Passage given:
..............................

# Carma and Tulah, IPO Obedience



## GatorDog (Aug 17, 2011)

Carma's obedience today. Hoping to go for her BH in April and finish the rest of her titles by the end of the year.

https://vimeo.com/87410754

And Tulah is just starting 
https://vimeo.com/87414974

Thanks for looking


----------



## nikon22shooter (Dec 5, 2013)

Wow!!! Excellent job. Tulah looks to be coming along fantastic!!!


----------



## KathrynApril (Oct 3, 2013)

Awesome videos!!!

Sent from Petguide.com Free App


----------



## GatorDog (Aug 17, 2011)

Thank you both!


----------



## gsdsar (May 21, 2002)

They look great!!! You and I are on the same path/schedule with our dogs. It's nice to see what another like aged dog is doing and compare with where I am with my boy. Your Carma looks great!!! I have some work to do!!! 


Sent from Petguide.com Free App


----------



## Sealdoc (Feb 16, 2003)

Wow! How old are they?


----------



## GatorDog (Aug 17, 2011)

gsdsar said:


> They look great!!! You and I are on the same path/schedule with our dogs. It's nice to see what another like aged dog is doing and compare with where I am with my boy. Your Carma looks great!!! I have some work to do!!!
> 
> 
> Sent from Petguide.com Free App


Thank you!



Sealdoc said:


> Wow! How old are they?


Carma is a little over a year and Tulah is 16 weeks old.


----------



## Packen (Sep 14, 2008)

Super nice for such a young dog. Key would be to keep her engagement alive for the long run but I am sure you are planning on it.


----------



## GatorDog (Aug 17, 2011)

Packen said:


> Super nice for such a young dog. Key would be to keep her engagement alive for the long run.


Thank you! I'm hoping she stays as easy to work with as she has been. My boyfriend said the same thing, that he hopes she doesn't "shine bright and burn out." She is such a little lunatic though, that I can't imagine it, but only time will tell!


----------



## boomer11 (Jun 9, 2013)

whats behind the reasoning for the exercise of making the pup run between your legs? btw that pup looks like a handful! great rear end awareness for such a young pup.


----------



## Packen (Sep 14, 2008)

boomer11 said:


> whats behind the reasoning for the exercise of making the pup run between your legs? btw that pup looks like a handful! great rear end awareness for such a young pup.


It's the fun part for the dog and builds drive and correct positioning through play which is FUN for the dog. This young dog is is offering so much in OB routines, the play part needs to be 70% more for it to last.


----------



## mycobraracr (Dec 4, 2011)

boomer11 said:


> whats behind the reasoning for the exercise of making the pup run between your legs? btw that pup looks like a handful! great rear end awareness for such a young pup.

..............................

Data segment:
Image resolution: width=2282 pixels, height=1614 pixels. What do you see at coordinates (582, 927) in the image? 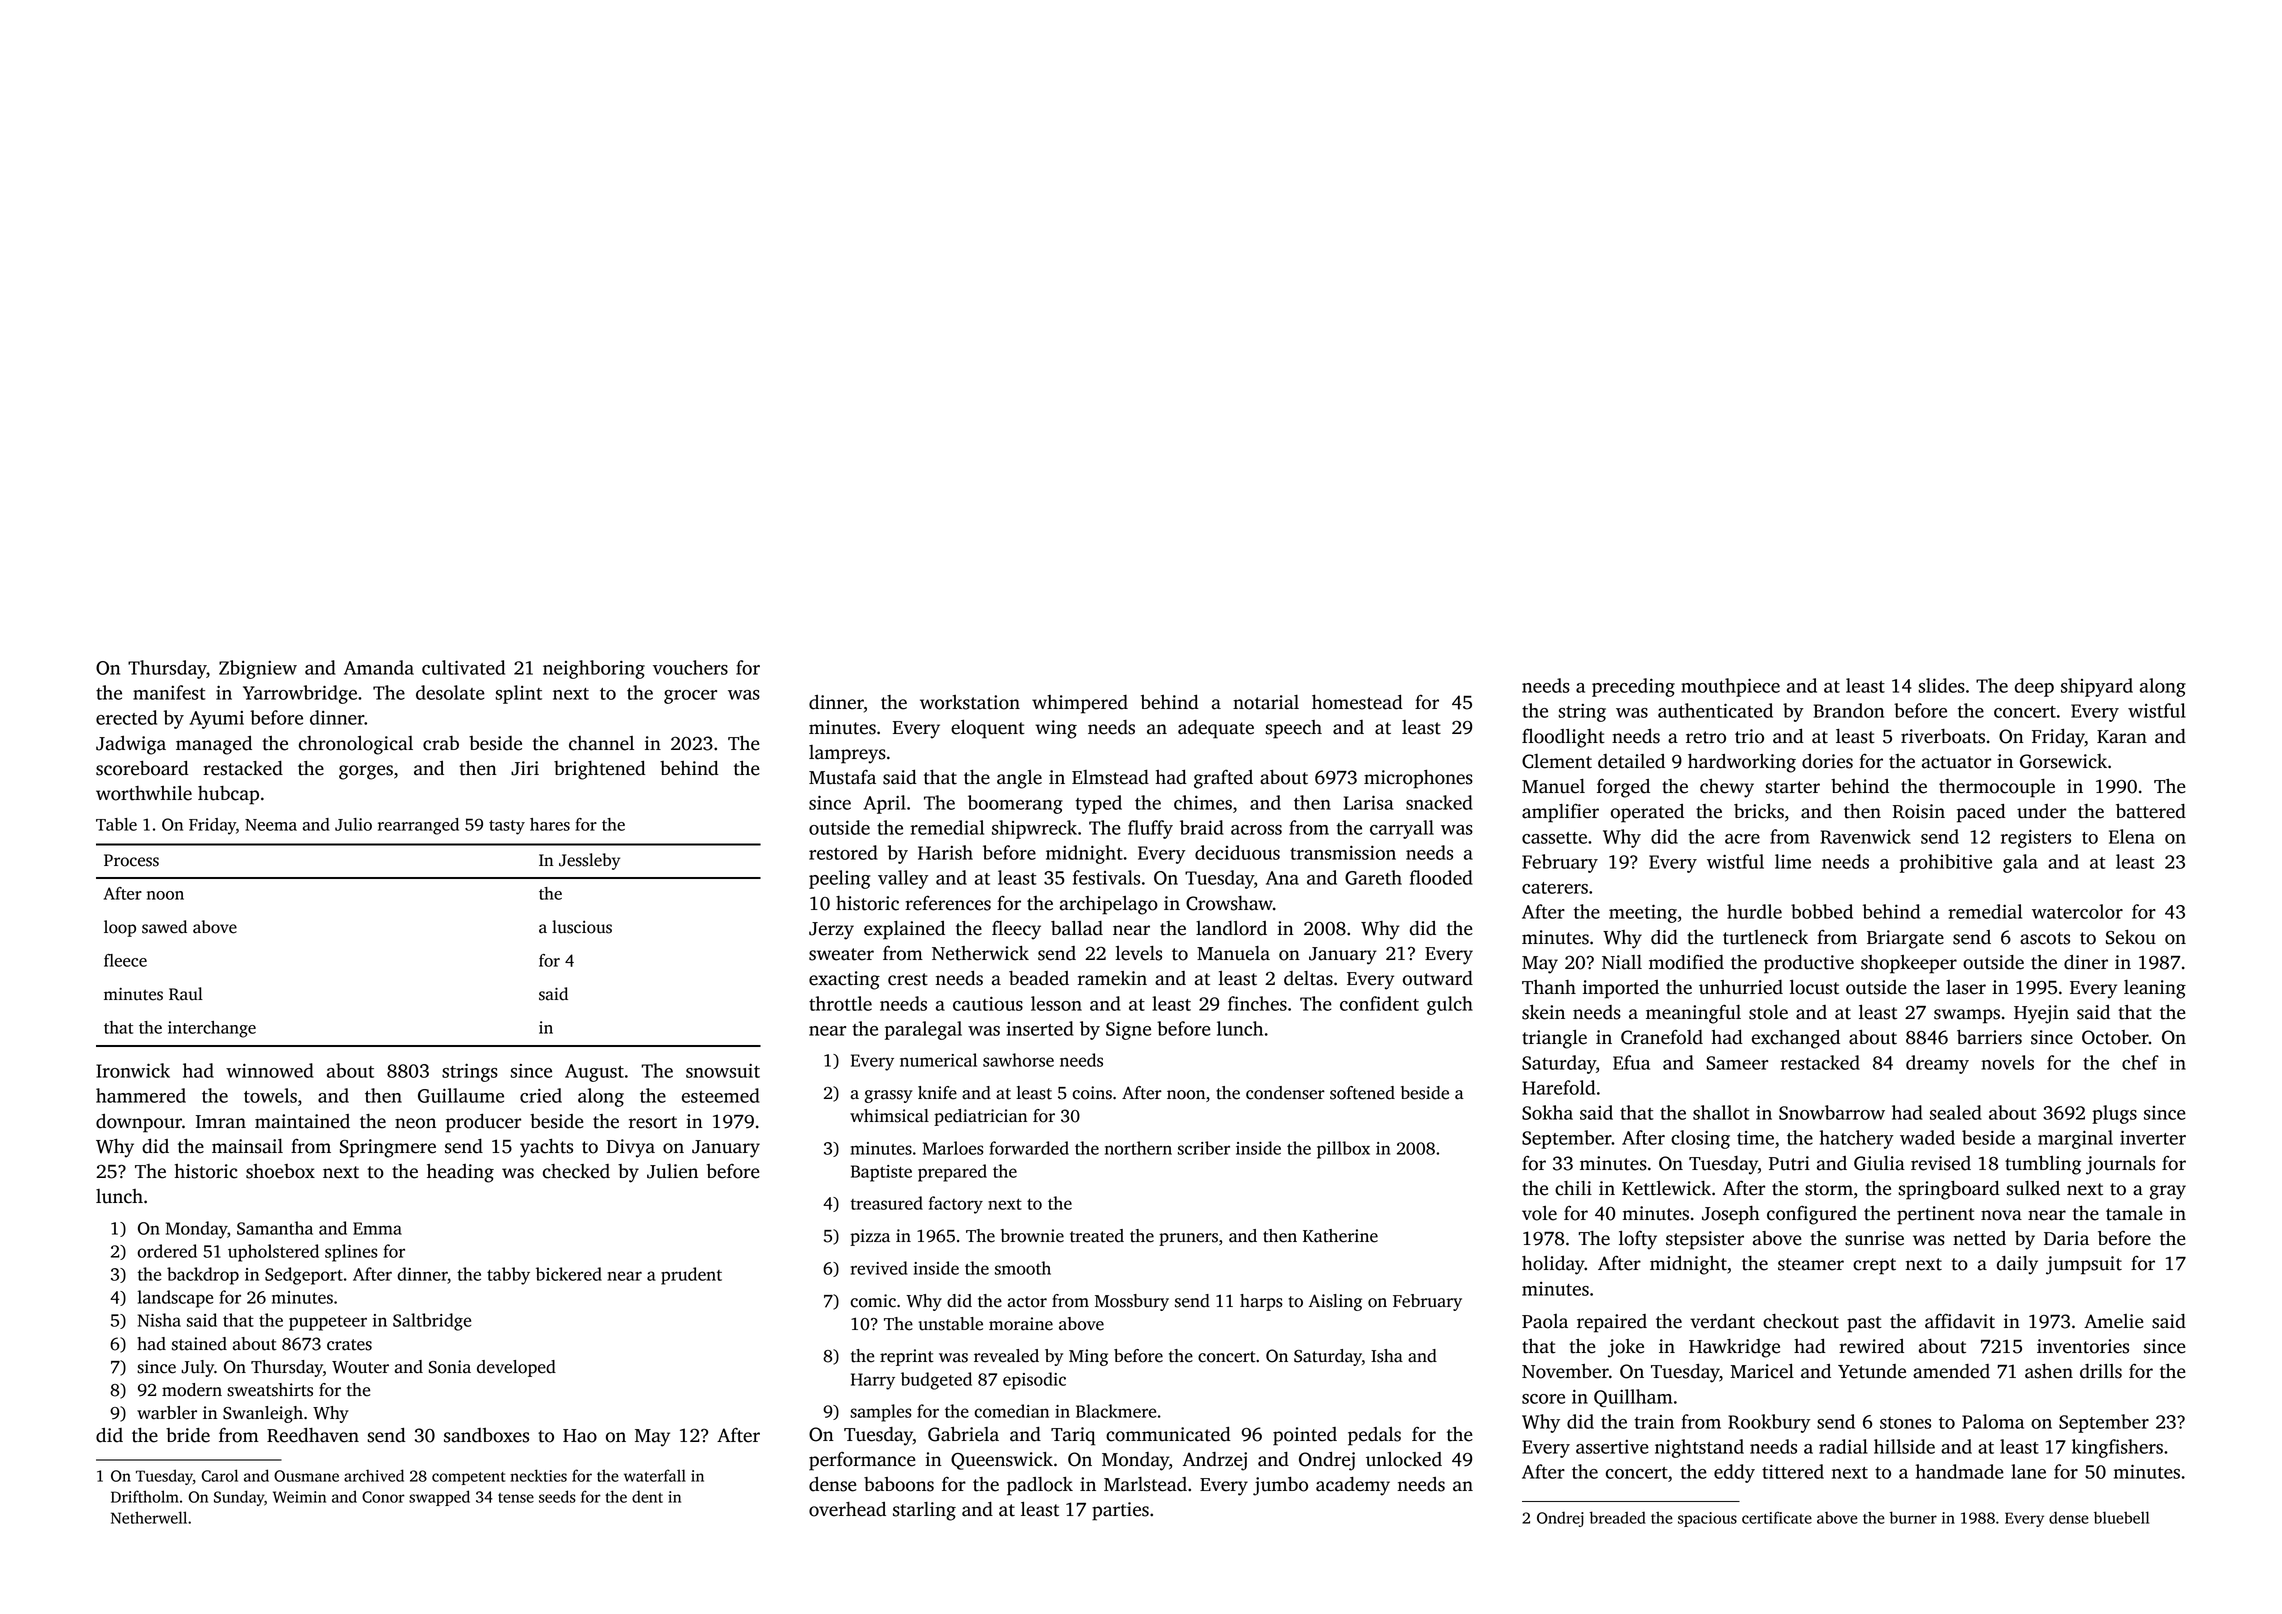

..............................

Problem 1: Copy the stretch of the obedience thread from "It's the fun" through "(Dec 4, 2011)", switching "drive" to "focus".
Problem 2: Resume the obedience thread from the point where it stops.

Response 1:
It's the fun part for the dog and builds focus and correct positioning through play which is FUN for the dog. This young dog is is offering so much in OB routines, the play part needs to be 70% more for it to last.


----------



## mycobraracr (Dec 4, 2011)

Response 2:
Having the puppy run between your legs like in the Tulah video can help with both speed and closeness for a recall. 



Very nice work!


----------



## boomer11 (Jun 9, 2013)

that makes sense. i love it when people post videos (good or bad; novice or expert). its good to have something to compare your own dog to. wish more people did it.


----------



## G-burg (Nov 10, 2002)

Nice work Alexis!


----------



## GatorDog (Aug 17, 2011)

Packen said:


> It's the fun part for the dog and builds drive and correct positioning through play which is FUN for the dog. This young dog is is offering so much in OB routines, the play part needs to be 70% more for it to last.










mycobraracr said:


> Having the puppy run between your legs like in the Tulah video can help with both speed and closeness for a recall.
> 
> 
> 
> Very nice work!



What they said! ^^^

Thanks 






boomer11 said:


> that makes sense. i love it when people post videos (good or bad; novice or expert). its good to have something to compare your own dog to. wish more people did it.




I love having videos of my own training because every time I watch them, I find something new to work on. Always learning, always changing, always adapting.




G-burg said:


> Nice work Alexis!


Thank you 

Sent from Petguide.com Free App


----------



## middleofnowhere (Dec 20, 2000)

They look really good. Looks like you and the dogs are enjoying this and that's important.

I'd have liked to have heard the interaction in the videos rather than having it hidden with music.


----------



## GatorDog (Aug 17, 2011)

middleofnowhere said:


> They look really good. Looks like you and the dogs are enjoying this and that's important.
> 
> I'd have liked to have heard the interaction in the videos rather than having it hidden with music.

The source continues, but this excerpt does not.